* What you will do: Copy the commentary below on Kirsten Gillibrand's presidential bid word for word, from start to finish.

* Reading text:
=== Begin Enclosure ===
Another day, another Democrat announces a bid for the presidency.
Last night it was Sen. Kirsten Gillibrand (N.Y.) who took the leap. Appearing on The Late Show with Stephen Colbert, Gillibrand declared she was filing an exploratory committee — the first public step toward running for president. She did so in the bland, cliché-ridden consultant-speak that leads so many Democratic politicians at the national level to sound like they were mass produced in some antiseptic lab inside the Washington beltway. "I'm going to run for president of the United States, because as a young mom I am gonna fight for other people's kids as hard as I fight for my own, which is why I believe health care is a right and not a privilege."
It will be many months before she and the couple dozen other Democrats likely to test the presidential waters will hit their stride and settle on a message and rhythm for delivering it that works on the campaign trail — and many months beyond that before anyone besides political junkies begin paying attention.
But that doesn't mean it's too early to note that Gillibrand's announcement did nothing at all to dispel what are bound to be her biggest weaknesses in vying for the Democratic nomination and taking on the Republican Party: her close ties to Wall Street, her fondness for the social liberalism of well-off urban hipsters, and her status as a leading representative of the entrenched establishment of her own party.
Democrats need to run a fiery populist in 2020, and there's no sign yet that Gillibrand is interested in or capable of transforming herself into one. That she isn't one by background or disposition is obvious to everyone who's followed her career. Born in conservative upstate New York and married to a venture capitalist and banker, Gillibrand started out representing a conservative district in the House of Representatives. In doing so, she joined the conservative Blue Dog Coalition and took right-leaning stands on guns and immigration.
That chapter in her career ended 10 years ago, when New York Sen. Hillary Clinton was tapped by Barack Obama to serve as secretary of state, and Gov. David Patterson appointed Gillibrand to Clinton's vacated seat. Over the intervening decade, Gillibrand has migrated leftward. It was a gradual shift prior to the 2016 presidential election. Since President Trump's inauguration, she has made a point of becoming one of the Senate's loudest and most consistent critics of the administration.
=== End Enclosure ===
[Pixel coordinate grounding data]
=== Begin Enclosure ===
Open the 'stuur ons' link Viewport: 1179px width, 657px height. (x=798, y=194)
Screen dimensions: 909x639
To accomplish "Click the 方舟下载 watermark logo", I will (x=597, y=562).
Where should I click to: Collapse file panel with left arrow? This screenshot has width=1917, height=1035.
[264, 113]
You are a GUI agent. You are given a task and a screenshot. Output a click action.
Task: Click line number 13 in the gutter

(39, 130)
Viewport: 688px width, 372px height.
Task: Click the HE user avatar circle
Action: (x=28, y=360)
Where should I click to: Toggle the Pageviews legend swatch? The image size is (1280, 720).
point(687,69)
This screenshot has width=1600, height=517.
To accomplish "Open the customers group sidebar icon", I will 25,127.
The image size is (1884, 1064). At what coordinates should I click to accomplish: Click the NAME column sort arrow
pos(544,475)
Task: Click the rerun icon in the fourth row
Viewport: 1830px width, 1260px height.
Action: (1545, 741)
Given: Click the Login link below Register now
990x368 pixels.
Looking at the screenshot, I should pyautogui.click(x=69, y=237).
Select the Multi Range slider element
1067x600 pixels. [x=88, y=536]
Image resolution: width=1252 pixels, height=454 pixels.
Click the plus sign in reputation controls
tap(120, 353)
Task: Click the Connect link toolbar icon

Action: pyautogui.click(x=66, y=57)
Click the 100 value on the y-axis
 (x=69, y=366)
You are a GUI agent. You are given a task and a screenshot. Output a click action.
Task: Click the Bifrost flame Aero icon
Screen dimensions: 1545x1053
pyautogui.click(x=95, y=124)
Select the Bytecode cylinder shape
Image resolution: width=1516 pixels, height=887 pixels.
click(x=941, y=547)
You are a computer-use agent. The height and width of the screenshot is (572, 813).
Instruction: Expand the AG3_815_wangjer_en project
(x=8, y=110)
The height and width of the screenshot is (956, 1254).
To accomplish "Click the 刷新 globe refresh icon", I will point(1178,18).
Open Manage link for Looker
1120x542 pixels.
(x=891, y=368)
=== End Enclosure ===
* Final answer:
Another day, another Democrat announces a bid for the presidency.
Last night it was Sen. Kirsten Gillibrand (N.Y.) who took the leap. Appearing on The Late Show with Stephen Colbert, Gillibrand declared she was filing an exploratory committee — the first public step toward running for president. She did so in the bland, cliché-ridden consultant-speak that leads so many Democratic politicians at the national level to sound like they were mass produced in some antiseptic lab inside the Washington beltway. "I'm going to run for president of the United States, because as a young mom I am gonna fight for other people's kids as hard as I fight for my own, which is why I believe health care is a right and not a privilege."
It will be many months before she and the couple dozen other Democrats likely to test the presidential waters will hit their stride and settle on a message and rhythm for delivering it that works on the campaign trail — and many months beyond that before anyone besides political junkies begin paying attention.
But that doesn't mean it's too early to note that Gillibrand's announcement did nothing at all to dispel what are bound to be her biggest weaknesses in vying for the Democratic nomination and taking on the Republican Party: her close ties to Wall Street, her fondness for the social liberalism of well-off urban hipsters, and her status as a leading representative of the entrenched establishment of her own party.
Democrats need to run a fiery populist in 2020, and there's no sign yet that Gillibrand is interested in or capable of transforming herself into one. That she isn't one by background or disposition is obvious to everyone who's followed her career. Born in conservative upstate New York and married to a venture capitalist and banker, Gillibrand started out representing a conservative district in the House of Representatives. In doing so, she joined the conservative Blue Dog Coalition and took right-leaning stands on guns and immigration.
That chapter in her career ended 10 years ago, when New York Sen. Hillary Clinton was tapped by Barack Obama to serve as secretary of state, and Gov. David Patterson appointed Gillibrand to Clinton's vacated seat. Over the intervening decade, Gillibrand has migrated leftward. It was a gradual shift prior to the 2016 presidential election. Since President Trump's inauguration, she has made a point of becoming one of the Senate's loudest and most consistent critics of the administration.